= Given text =
So even on this point, clearly misdirected at a tow truck driver, this guy was probably also wrong.
Quoth emax4 View Post...have your landlord write him a letter or speak to this tenant directly advising him that you have the authority to search cars...
Quoth Food Lady View PostI think it'd be hilarious if you not only offered the use of your phone, but pulled out a phonebook or called Information to get the non-emergency police number, dialed it, and handed the phone to the SC.
Quoth Kristev View PostYes. My guess would be he's got something in his car that he wants to protect. Which suggests criminal activity.
Quoth Argabarga View PostThat and he's probably figured out that me being around means all those grand plans he had for those 30+ person parties this summer are being torpedoed before his eyes because now the parking won't be free and plentiful like he assumed, so he's trying to chase me off by being a nuisance... which doesn't work.

[Records taken from a dataset]
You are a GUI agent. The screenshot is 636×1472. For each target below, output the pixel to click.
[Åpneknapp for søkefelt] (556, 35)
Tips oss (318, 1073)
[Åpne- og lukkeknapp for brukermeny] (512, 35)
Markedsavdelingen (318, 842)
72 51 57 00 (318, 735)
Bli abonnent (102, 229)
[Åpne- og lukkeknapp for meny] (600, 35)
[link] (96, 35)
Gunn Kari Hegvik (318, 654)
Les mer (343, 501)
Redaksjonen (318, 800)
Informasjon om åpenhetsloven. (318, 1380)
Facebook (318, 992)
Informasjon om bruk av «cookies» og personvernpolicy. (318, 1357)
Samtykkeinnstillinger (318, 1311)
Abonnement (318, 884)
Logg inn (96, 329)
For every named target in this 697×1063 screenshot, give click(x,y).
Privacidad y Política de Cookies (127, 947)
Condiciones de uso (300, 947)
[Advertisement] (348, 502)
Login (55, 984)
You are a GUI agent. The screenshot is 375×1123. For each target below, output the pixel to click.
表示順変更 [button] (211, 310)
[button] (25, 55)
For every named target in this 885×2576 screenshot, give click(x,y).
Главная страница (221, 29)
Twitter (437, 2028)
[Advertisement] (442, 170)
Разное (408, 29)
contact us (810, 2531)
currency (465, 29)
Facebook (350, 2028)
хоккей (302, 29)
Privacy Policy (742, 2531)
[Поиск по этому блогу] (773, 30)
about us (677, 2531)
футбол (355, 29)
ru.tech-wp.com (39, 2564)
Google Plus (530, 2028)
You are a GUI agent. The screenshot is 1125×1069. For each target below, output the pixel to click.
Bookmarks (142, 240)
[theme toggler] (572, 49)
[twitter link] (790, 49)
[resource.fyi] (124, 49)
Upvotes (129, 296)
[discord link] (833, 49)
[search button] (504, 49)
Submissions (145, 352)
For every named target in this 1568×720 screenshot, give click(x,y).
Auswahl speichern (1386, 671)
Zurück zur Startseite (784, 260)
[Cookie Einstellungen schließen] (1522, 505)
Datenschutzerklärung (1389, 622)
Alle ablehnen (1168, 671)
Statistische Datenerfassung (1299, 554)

= Problem description =
Copy the forum thread's passage from "Quoth Kristev View" to "which doesn't work.", swapping "car" for "truck". These lines are separate material and have no connection to the forum thread.

= Response =
Quoth Kristev View PostYes. My guess would be he's got something in his truck that he wants to protect. Which suggests criminal activity.
Quoth Argabarga View PostThat and he's probably figured out that me being around means all those grand plans he had for those 30+ person parties this summer are being torpedoed before his eyes because now the parking won't be free and plentiful like he assumed, so he's trying to chase me off by being a nuisance... which doesn't work.